Yesterday, while checking up on how the Red Sox were faring during the annual Patriots’ Day game, I noticed that Bostonsports.com was updating the progress of the Boston Marathon, including the results of the wheelchair division. That brought to mind this recent Washington Post article about a 17-year-old Paralympic wheelchair racer in Maryland, who has sued twice to force the state to treat her the same as all athletes at the state high school track and field championships. She wants to be entered in a specially-mandated wheelchair division in her event, the 1600 meter race, while racing against able-bodied individuals (if I understand the issue correctly – the article isn’t perfectly clear). Her finish -- first place by definition in her division – would count towards the overall team competition. Presumably, she doesn’t consider herself a true teammate unless her results are scored with the regular team. Other schools naturally object to what they consider a non-competitive bonus for her high school.
The article notes that while the girl considers her equal participation a civil right; many track athletes and coaches consider it an unnecessary threat to the integrity of their sport. The Maryland Public Secondary Schools Athletic Association contends that it already has exceeded its legal obligations by adding eight nonscoring wheelchair events to this year’s track championships. Regular competitors worry about their safety running beside someone wheeling along at 20 miles an hour – a problem with all road-racing events, although efforts are usually made to segregate the competitors.

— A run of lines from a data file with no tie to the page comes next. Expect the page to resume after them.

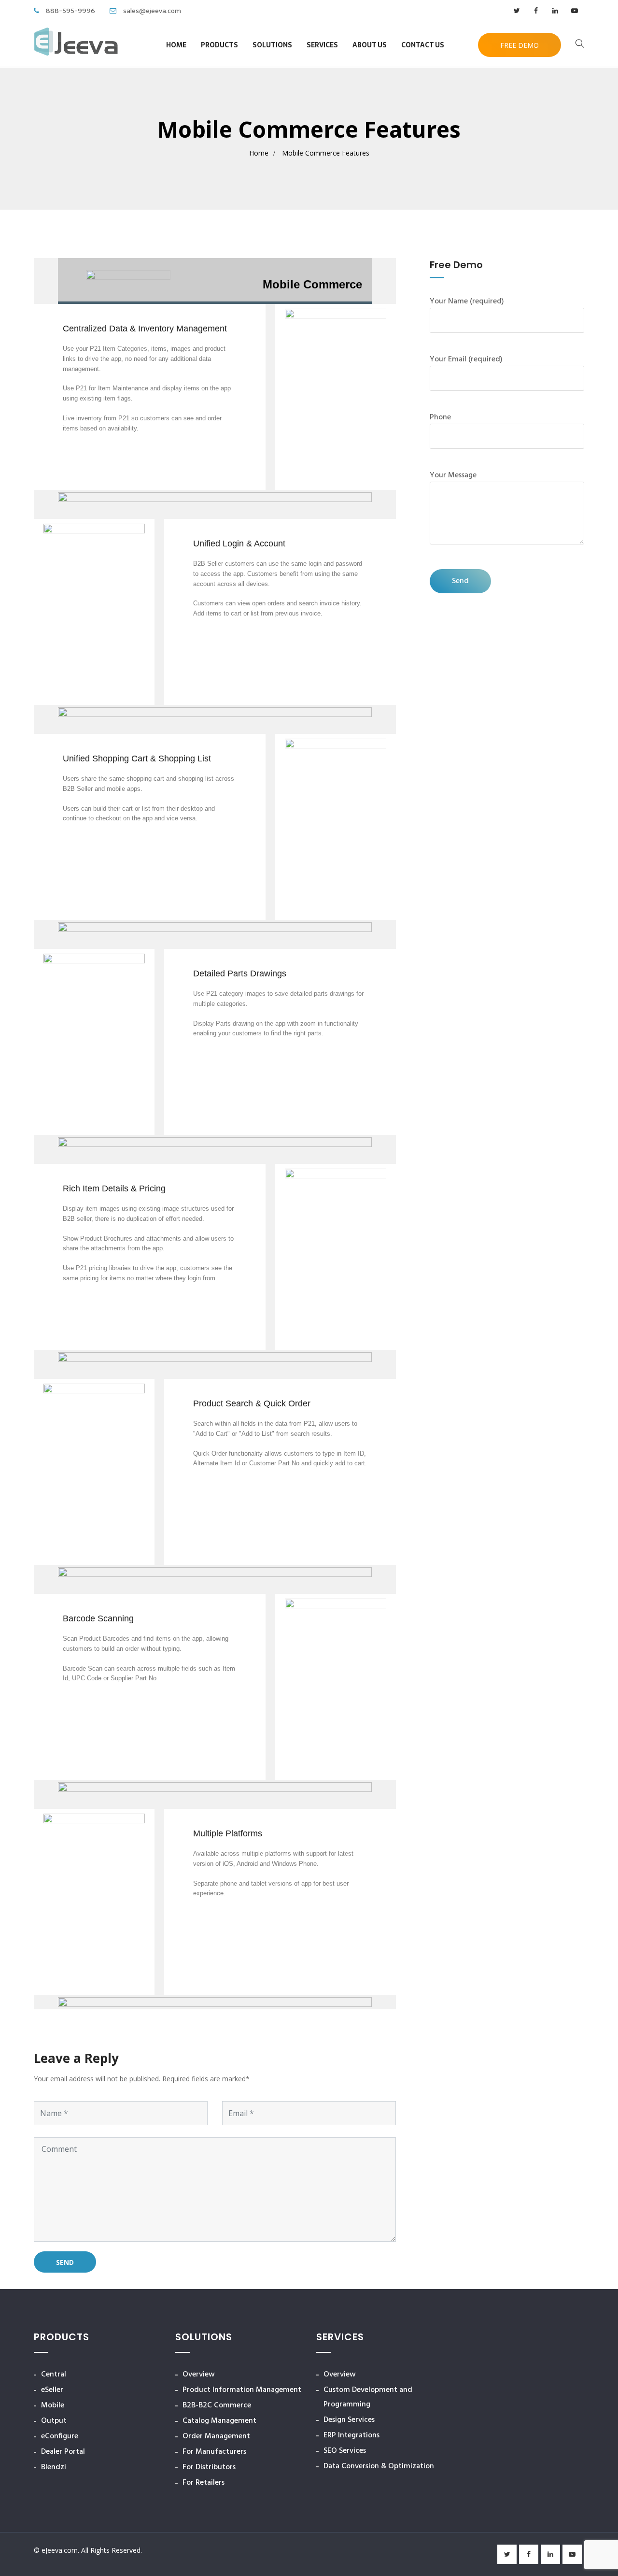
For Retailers (204, 2482)
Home (176, 45)
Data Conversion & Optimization (378, 2466)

This calls to mind the flap a few years back about Casey Martin, a professional golfer (and former college teammate of Tiger Woods) who had a degenerative condition in his right leg. Casey sued the PGA Tour under the Americans with Disability Act for the right to use a golf cart during competitive events. Virtually the entire professional golf establishment – Tiger Woods included – opposed Martin, despite the obvious sympathies. They argued that the tour had the right to set the terms of athletic competition and that walking was an integral and demanding part of the game. If you don’t think so, try walking 36 holes (10 or so miles) on a hilly course during the height of the summer. The Supreme Court disagreed, ruling 7-2 in favor of Martin. The PGA’s practical case was weakened by the fact that golf carts are allowed on the Champions (Senior) Tour, although most golfers won’t use them as a matter of principle. Its moral case was weakened by the long-standing history of racial discrimination among the nation’s country clubs. The PGA Tour itself, astonishingly, had a “Caucasians Only” clause through 1961.
That said, I thought, and think, that as a matter of law and common sense, the Court was dead wrong. Let’s hope the courts in Maryland are smarter. For the record, as things turned out, Casey Martin did not enjoy much professional success and no other individual, handicapped or just a plain old tired golfer, has attempted to take advantage of the Martin precedent. (At least not on the PGA Tour – I’m not certain about the USGA.)
My point? As steroid suspect Barry Bonds approaches Hank Aaron’s home run record, we will find yet another opportunity to debate what exactly constitutes a level playing field in sports.